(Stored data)
----
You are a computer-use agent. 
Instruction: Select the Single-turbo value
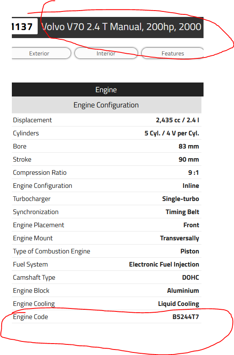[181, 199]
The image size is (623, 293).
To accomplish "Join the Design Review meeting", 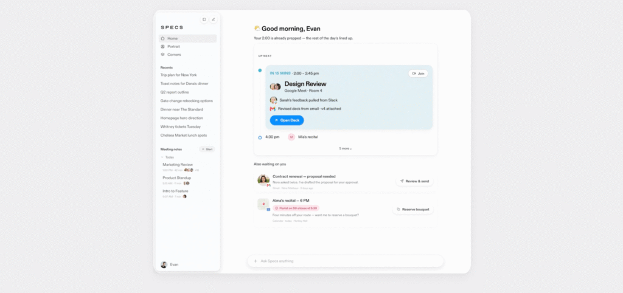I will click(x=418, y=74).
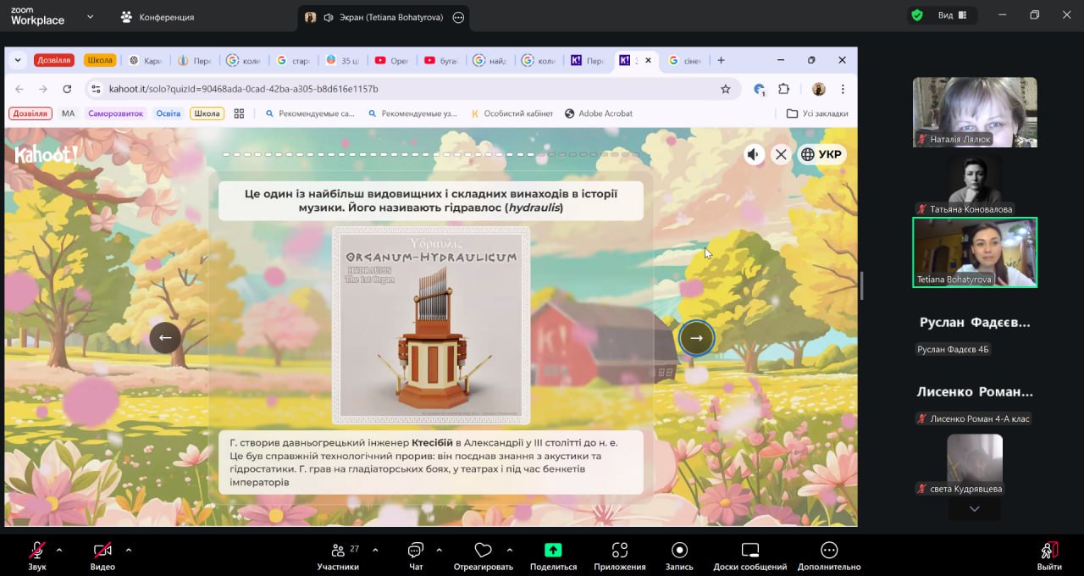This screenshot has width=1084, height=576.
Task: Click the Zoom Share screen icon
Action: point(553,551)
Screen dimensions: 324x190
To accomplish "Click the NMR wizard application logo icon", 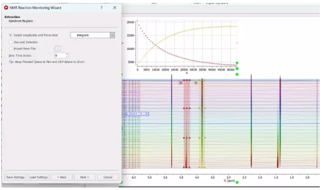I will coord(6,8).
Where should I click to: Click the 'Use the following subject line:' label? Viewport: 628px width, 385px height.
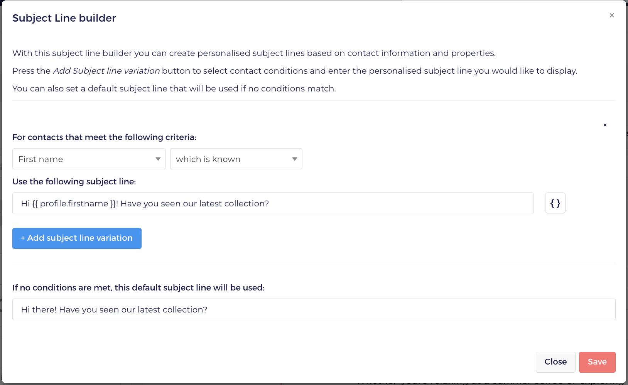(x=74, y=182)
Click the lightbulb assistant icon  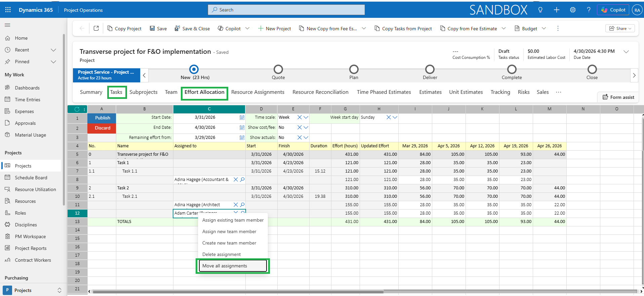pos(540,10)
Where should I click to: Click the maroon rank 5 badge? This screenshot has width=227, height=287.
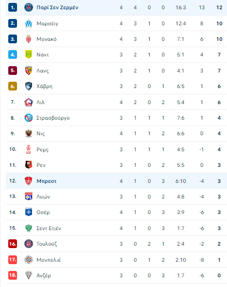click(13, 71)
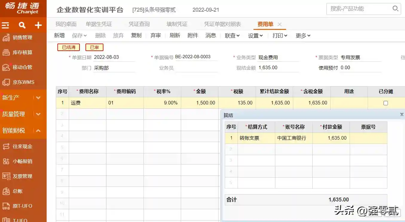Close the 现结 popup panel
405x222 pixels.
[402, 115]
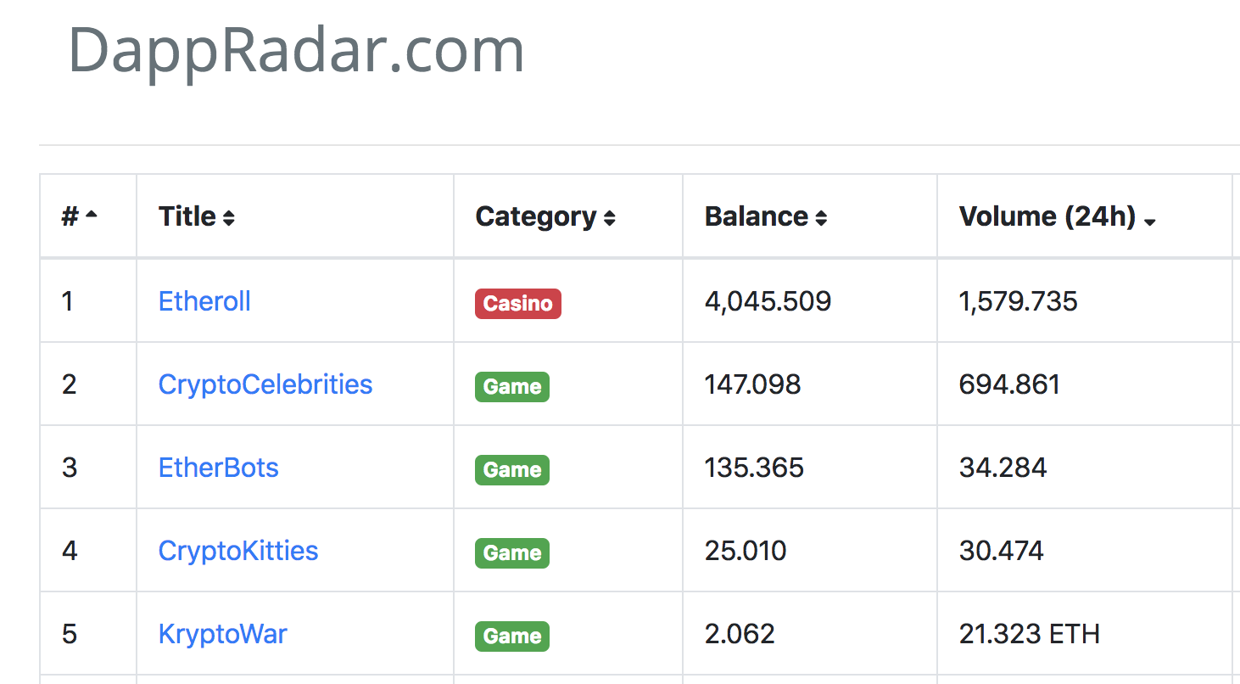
----
Exercise description:
A verbatim copy is needed of the lines running from the line with "Where should I click to: Click the maroon" to the end of the data above, both included. Keep the pictures out of it.

Exercise result:
Where should I click to: Click the maroon rank 5 badge? This screenshot has width=227, height=287.
click(13, 71)
Close the 现结 popup panel
405x222 pixels.
[402, 115]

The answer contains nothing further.